Questo è il piano del governo, vedremo in seguito la sua attuazione ma, in linea di massima, sono d’accordo sul fatto che sia giusto punire chi compie reati contro la pubblica amministrazione, compresi i dirigenti che non renderanno noti gli illeciti venendo perseguiti a loro volta. Al di là degli annunci, vedremo nella sostanza come verrà applicato il tutto, una sorta di linea dura nei confronti degli assenteisti, come comunicato dal ministro della Pubblica amministrazione Marianna Madia.

Sono certo che Matteo Renzi non si farà sfuggire l’occasione di applicare le stesse regole a deputati e senatori. Non possiamo avere dubbi in merito, il pacioso e rissoso Renzi saprà mettere tutti al posto che meritano, rimandandoli alle responsabilità che competono loro senza favoritismi. Stanno per finire i tempi dell’assenteismo parlamentare, come, del resto, l’agire da “pianisti”, sostituendosi nelle votazioni al collega assente.

Chi, meglio dei parlamentari, eletti dal popolo, debbono comportasi in maniera integerrima, senza dare adito a dubbi e perplessità, che mettano a repentaglio la loro onorabilità. Non vedremo più quelle aule piene di scranni vuoti che fanno tristezza, perché coloro che le occuperanno saranno rispettosi del mandato ricevuto, e non perderanno neanche un minuto per tutelare il bene comune invece dei propri interessi personali.

Basta con i parlamentari voraci come cavallette, sostituiti da chi saprà far di conto, utilizzando solo lo stretto necessario per se e per il prossimo. Eh già, caro Renzi, sono certo che saprai farti paladino di ogni ingiustizia, ponendo fine al malaffare imperante, d’altra parte, se Berlusconi era l’unto del Signore, tu come minimo sei il bisunto della creazione, sceso in terra a portare verità e giustizia. Quindi fioccheranno licenziamenti a go go perché il vento sta cambiando, ponendo fine a intrighi e ruberie.

Questi sono soltanto sogni, purtroppo, la casta è la casta, sempre pronta nel posizionarsi a testuggine per poter difendere i propri privilegi e, se possibile, cercare di ampliarli. Fate come dico e non come faccio, questa è la regola che vale, da parte di una casta debole con i forti, dovendo restituire con gli interessi favori ricevuti, e forti con i deboli, i quali sono da vessare perché, come riportato da una citazione di Giuseppe Gioacchino Belli: “Ah… me dispiace. Ma io so’ io… e voi non siete un cazzo!>>.

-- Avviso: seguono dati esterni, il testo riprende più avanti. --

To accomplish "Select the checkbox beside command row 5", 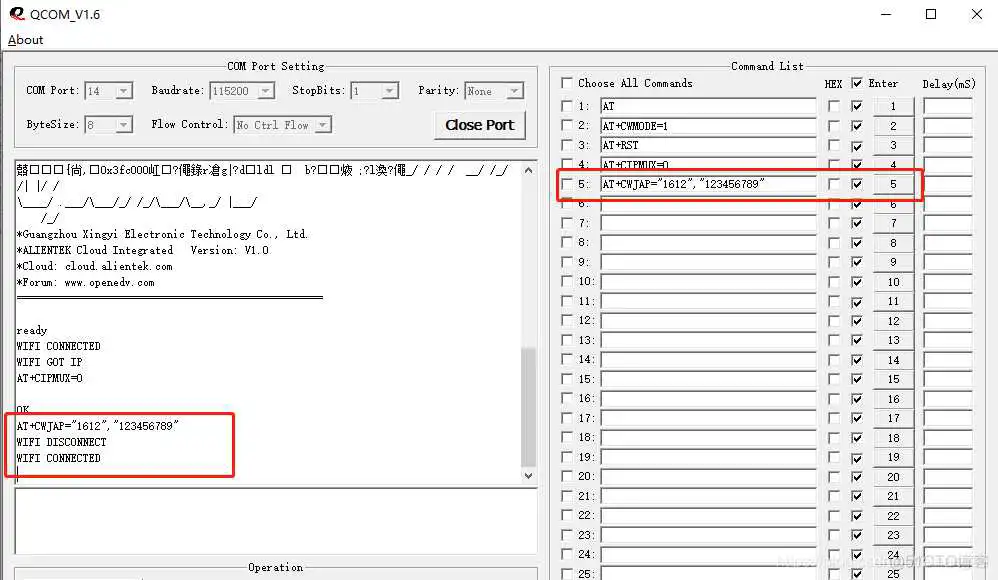I will pos(567,184).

Sono certo che le cavallette parlamentari non saranno toccate, visto che sono troppo intente a raccogliere avidamente le briciole, copiose del resto, che cadono dal piatto dei potenti. La casta continuerà a fare illeciti arraffando a destra e a manca, appropriandosi della della cosa pubblica senza nessuna remora, spolpando un Paese ormai al collasso, mantenuto in “vita” solamente per depredarlo ulteriormente.

Mi chiedo come sia possibile continuare ad avvallare tutto questo, credo che basterebbe veramente poco per cambiare registro, ma si vede che non è ancora il momento, il quale, comunque verrà, nell’attesa cerchiamo comunque di rimanere umani.